## [Task item]
Transcribe exactly the lines from the one containing "The width and" through the last line of the listing below, inclusive, and nothing beyond them.

## [Supplied material]

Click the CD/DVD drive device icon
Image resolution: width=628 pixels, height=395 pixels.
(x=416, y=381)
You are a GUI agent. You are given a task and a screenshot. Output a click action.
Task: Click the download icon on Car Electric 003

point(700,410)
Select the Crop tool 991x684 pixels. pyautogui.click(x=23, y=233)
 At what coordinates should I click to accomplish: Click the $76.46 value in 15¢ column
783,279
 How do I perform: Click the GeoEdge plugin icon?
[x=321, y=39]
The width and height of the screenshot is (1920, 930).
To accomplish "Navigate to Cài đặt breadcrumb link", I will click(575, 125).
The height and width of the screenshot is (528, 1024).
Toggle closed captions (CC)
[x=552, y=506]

## [Task answer]
The width and height of the screenshot is (1920, 930).
To accomplish "Navigate to Cài đặt breadcrumb link", I will click(575, 125).
The height and width of the screenshot is (528, 1024).
Toggle closed captions (CC)
[x=552, y=506]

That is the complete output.